It all started when I was talking about something else. I was describing how people interpret moral topics, and I said that people respond far more than they realize to the intuitive picture in their head. So when a Malefactor does something bad, you get some people who see him intuitively as a saber-toothed tiger or a cave bear—that is to say, as a lethal threat to their friends, neighbors, and children. Then there are other people who see him as an erring child who can learn better with a little education. These two groups argue with each other over what to do with the malefactor; they quote studies and statistics, and delve deeply into academic criminology to argue their cases. But all this sophistication is window dressing. What really motivates the two groups is their intuitive picture of what is going on. Is he a saber-toothed tiger, or an erring child? On that question hinges the pragmatic decision whether he should be killed straightaway, or rehabilitated.

That was the theoretical point I was trying to make. So far, so good.

Marie stopped me to say that sometimes the roles switch. She said that in cases of rape or sexual crimes, Liberals are more likely to condemn a Malefactor as irredeemable, and Conservatives are more likely to wink and let it pass on the grounds that "boys will be boys."

Now, I had never used the words "liberal" or "conservative" in my discussion. So what I should have said is. "OK fine, that's one more example of what I'm talking about." Perhaps I could have reminded her that I never used words like "liberal" or "conservative" because I was trying to talk about a general disjunction in how people treat Malefactors, and not to make a political point. Then I should have steered the discussion resolutely back to the most general level possible.

Material supplied →
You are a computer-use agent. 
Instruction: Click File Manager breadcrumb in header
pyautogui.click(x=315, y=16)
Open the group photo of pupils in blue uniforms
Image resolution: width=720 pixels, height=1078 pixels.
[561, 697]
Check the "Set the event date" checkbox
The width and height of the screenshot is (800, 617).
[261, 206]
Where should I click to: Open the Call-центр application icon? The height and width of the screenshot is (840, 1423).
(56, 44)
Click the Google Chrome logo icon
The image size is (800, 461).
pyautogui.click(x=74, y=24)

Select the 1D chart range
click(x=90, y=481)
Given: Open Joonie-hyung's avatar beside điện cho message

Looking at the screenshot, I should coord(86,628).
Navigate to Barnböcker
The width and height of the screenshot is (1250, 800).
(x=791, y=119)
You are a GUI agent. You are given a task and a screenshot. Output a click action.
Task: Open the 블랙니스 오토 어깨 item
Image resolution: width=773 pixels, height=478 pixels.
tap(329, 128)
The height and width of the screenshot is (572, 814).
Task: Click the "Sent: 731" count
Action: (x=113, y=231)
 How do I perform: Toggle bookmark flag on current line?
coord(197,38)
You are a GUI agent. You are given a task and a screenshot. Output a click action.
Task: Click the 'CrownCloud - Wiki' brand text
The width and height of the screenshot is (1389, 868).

Directions for this task → Translate this sentence from the text on moral intuitions into Spanish: "But all this sophistication is window dressing."

Written solution → Pero toda esta sofisticación es pura fachada.